= Task item =
Reproduce the data below word for word.

========================================

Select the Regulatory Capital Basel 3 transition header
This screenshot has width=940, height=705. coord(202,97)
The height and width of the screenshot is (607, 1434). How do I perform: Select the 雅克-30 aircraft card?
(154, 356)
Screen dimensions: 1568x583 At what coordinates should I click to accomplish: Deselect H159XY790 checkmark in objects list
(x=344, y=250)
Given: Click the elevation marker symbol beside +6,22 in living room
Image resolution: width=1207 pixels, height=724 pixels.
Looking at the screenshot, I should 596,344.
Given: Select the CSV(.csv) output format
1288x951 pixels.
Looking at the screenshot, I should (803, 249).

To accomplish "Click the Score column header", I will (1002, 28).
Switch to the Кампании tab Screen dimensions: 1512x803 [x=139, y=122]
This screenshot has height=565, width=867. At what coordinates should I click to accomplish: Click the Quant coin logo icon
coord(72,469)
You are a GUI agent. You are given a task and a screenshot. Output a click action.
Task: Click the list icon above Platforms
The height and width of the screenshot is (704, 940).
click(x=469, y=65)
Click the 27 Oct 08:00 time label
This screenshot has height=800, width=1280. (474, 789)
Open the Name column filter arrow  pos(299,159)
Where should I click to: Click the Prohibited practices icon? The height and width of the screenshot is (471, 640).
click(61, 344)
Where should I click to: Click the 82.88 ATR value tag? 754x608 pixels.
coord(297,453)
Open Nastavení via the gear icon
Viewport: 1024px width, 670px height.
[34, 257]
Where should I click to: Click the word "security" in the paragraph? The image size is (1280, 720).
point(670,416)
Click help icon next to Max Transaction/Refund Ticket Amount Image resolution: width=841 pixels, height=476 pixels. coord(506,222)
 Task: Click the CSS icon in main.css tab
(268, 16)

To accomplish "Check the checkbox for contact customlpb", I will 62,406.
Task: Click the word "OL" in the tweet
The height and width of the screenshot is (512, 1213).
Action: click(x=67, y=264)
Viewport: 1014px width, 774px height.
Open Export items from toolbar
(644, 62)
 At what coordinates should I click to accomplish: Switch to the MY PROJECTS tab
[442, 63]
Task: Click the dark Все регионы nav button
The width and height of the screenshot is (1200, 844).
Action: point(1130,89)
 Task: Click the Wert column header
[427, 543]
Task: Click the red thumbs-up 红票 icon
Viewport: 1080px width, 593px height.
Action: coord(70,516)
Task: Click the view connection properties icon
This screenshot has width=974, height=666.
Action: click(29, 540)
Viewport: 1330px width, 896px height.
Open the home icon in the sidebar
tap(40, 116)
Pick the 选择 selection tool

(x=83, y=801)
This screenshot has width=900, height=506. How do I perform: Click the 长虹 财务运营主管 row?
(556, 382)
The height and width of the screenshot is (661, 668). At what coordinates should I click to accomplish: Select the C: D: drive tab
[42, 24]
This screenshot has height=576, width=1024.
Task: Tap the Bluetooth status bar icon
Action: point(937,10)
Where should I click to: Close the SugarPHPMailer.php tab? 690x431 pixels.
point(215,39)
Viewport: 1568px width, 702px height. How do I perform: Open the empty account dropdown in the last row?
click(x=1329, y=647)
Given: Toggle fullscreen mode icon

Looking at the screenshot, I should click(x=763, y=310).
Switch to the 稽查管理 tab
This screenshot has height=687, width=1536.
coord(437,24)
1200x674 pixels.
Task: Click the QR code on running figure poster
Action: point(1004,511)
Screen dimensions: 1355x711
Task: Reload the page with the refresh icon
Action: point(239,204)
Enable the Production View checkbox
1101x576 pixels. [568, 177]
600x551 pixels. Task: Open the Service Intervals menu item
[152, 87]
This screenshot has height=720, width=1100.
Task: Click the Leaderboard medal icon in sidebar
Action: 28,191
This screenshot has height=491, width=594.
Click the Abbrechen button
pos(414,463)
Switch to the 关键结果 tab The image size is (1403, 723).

========================================

= Exercise result =
Select the Regulatory Capital Basel 3 transition header
This screenshot has width=940, height=705. coord(202,97)
The height and width of the screenshot is (607, 1434). How do I perform: Select the 雅克-30 aircraft card?
(154, 356)
Screen dimensions: 1568x583 At what coordinates should I click to accomplish: Deselect H159XY790 checkmark in objects list
(x=344, y=250)
Given: Click the elevation marker symbol beside +6,22 in living room
Image resolution: width=1207 pixels, height=724 pixels.
Looking at the screenshot, I should 596,344.
Given: Select the CSV(.csv) output format
1288x951 pixels.
Looking at the screenshot, I should (803, 249).

To accomplish "Click the Score column header", I will (1002, 28).
Switch to the Кампании tab Screen dimensions: 1512x803 [x=139, y=122]
This screenshot has height=565, width=867. At what coordinates should I click to accomplish: Click the Quant coin logo icon
coord(72,469)
You are a GUI agent. You are given a task and a screenshot. Output a click action.
Task: Click the list icon above Platforms
The height and width of the screenshot is (704, 940).
click(x=469, y=65)
Click the 27 Oct 08:00 time label
This screenshot has height=800, width=1280. (474, 789)
Open the Name column filter arrow  pos(299,159)
Where should I click to: Click the Prohibited practices icon? The height and width of the screenshot is (471, 640).
click(61, 344)
Where should I click to: Click the 82.88 ATR value tag? 754x608 pixels.
coord(297,453)
Open Nastavení via the gear icon
Viewport: 1024px width, 670px height.
[34, 257]
Where should I click to: Click the word "security" in the paragraph? The image size is (1280, 720).
point(670,416)
Click help icon next to Max Transaction/Refund Ticket Amount Image resolution: width=841 pixels, height=476 pixels. coord(506,222)
 Task: Click the CSS icon in main.css tab
(268, 16)

To accomplish "Check the checkbox for contact customlpb", I will 62,406.
Task: Click the word "OL" in the tweet
The height and width of the screenshot is (512, 1213).
Action: click(x=67, y=264)
Viewport: 1014px width, 774px height.
Open Export items from toolbar
(644, 62)
 At what coordinates should I click to accomplish: Switch to the MY PROJECTS tab
[442, 63]
Task: Click the dark Все регионы nav button
The width and height of the screenshot is (1200, 844).
Action: point(1130,89)
 Task: Click the Wert column header
[427, 543]
Task: Click the red thumbs-up 红票 icon
Viewport: 1080px width, 593px height.
Action: coord(70,516)
Task: Click the view connection properties icon
This screenshot has width=974, height=666.
Action: click(29, 540)
Viewport: 1330px width, 896px height.
Open the home icon in the sidebar
tap(40, 116)
Pick the 选择 selection tool

(x=83, y=801)
This screenshot has width=900, height=506. How do I perform: Click the 长虹 财务运营主管 row?
(556, 382)
The height and width of the screenshot is (661, 668). At what coordinates should I click to accomplish: Select the C: D: drive tab
[42, 24]
This screenshot has height=576, width=1024.
Task: Tap the Bluetooth status bar icon
Action: point(937,10)
Where should I click to: Close the SugarPHPMailer.php tab? 690x431 pixels.
point(215,39)
Viewport: 1568px width, 702px height. How do I perform: Open the empty account dropdown in the last row?
click(x=1329, y=647)
Given: Toggle fullscreen mode icon

Looking at the screenshot, I should click(x=763, y=310).
Switch to the 稽查管理 tab
This screenshot has height=687, width=1536.
coord(437,24)
1200x674 pixels.
Task: Click the QR code on running figure poster
Action: point(1004,511)
Screen dimensions: 1355x711
Task: Reload the page with the refresh icon
Action: point(239,204)
Enable the Production View checkbox
1101x576 pixels. [568, 177]
600x551 pixels. Task: Open the Service Intervals menu item
[152, 87]
This screenshot has height=720, width=1100.
Task: Click the Leaderboard medal icon in sidebar
Action: 28,191
This screenshot has height=491, width=594.
Click the Abbrechen button
pos(414,463)
Switch to the 关键结果 tab The image size is (1403, 723).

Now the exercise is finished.